TASK REQUIREMENTS:
Starting with the line that holds "You are a GUI", repeat each line through the last one below, exactly. Pictures stay out.

###

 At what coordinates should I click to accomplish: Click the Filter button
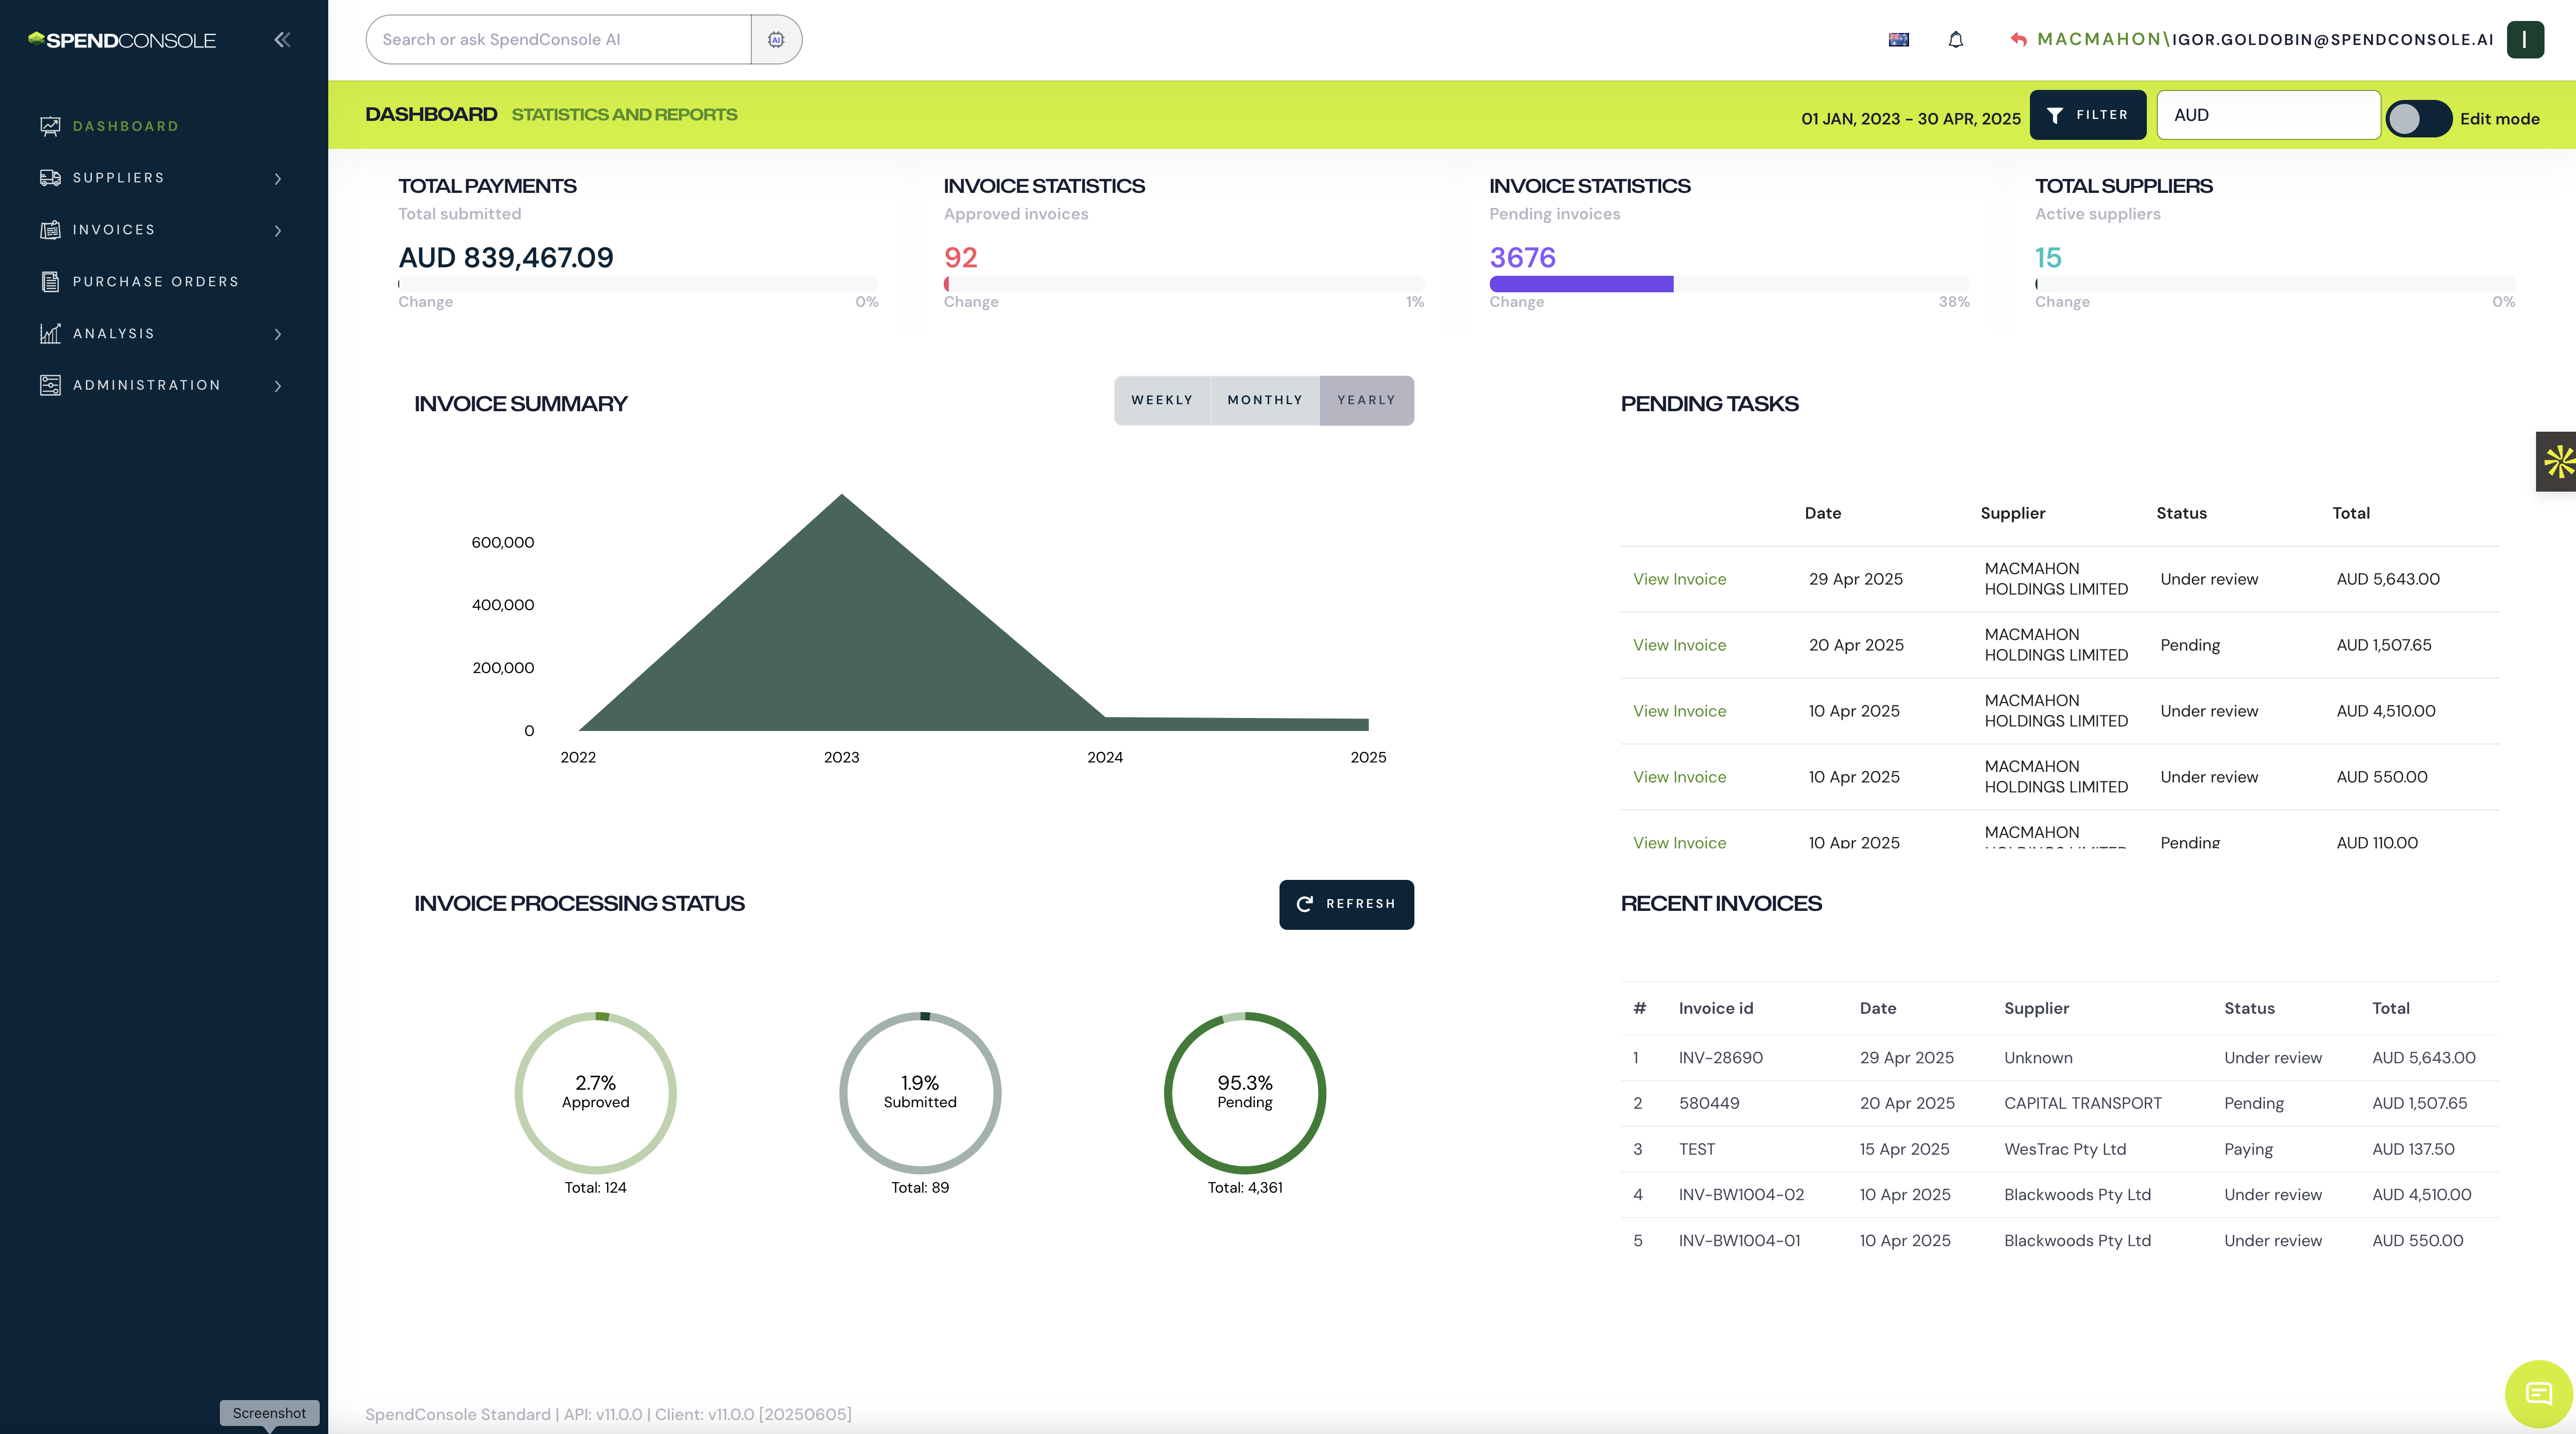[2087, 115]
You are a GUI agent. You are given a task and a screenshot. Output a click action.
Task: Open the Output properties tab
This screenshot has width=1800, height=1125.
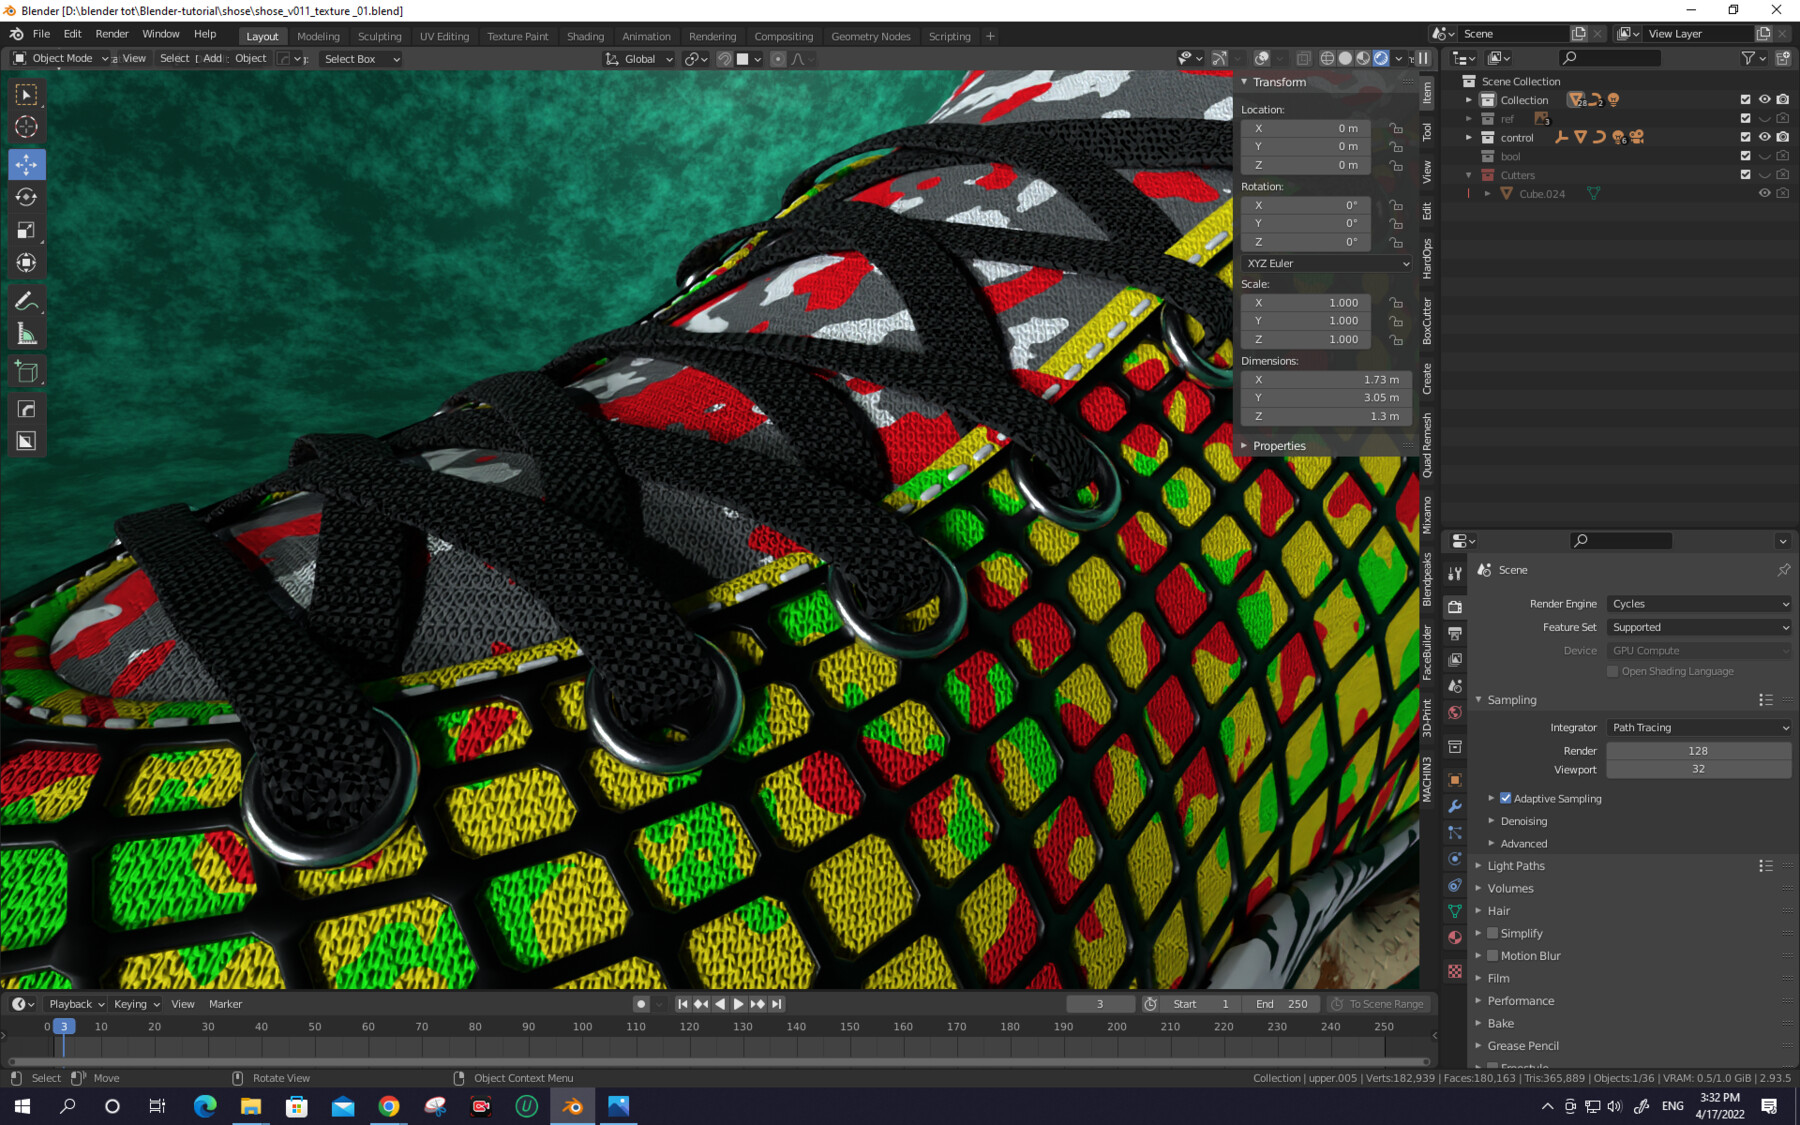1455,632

###

PROBLEM SOLUTION:
You are a GUI agent. You are given a task and a screenshot. Output a click action.
Task: Open the Output properties tab
This screenshot has width=1800, height=1125.
1455,632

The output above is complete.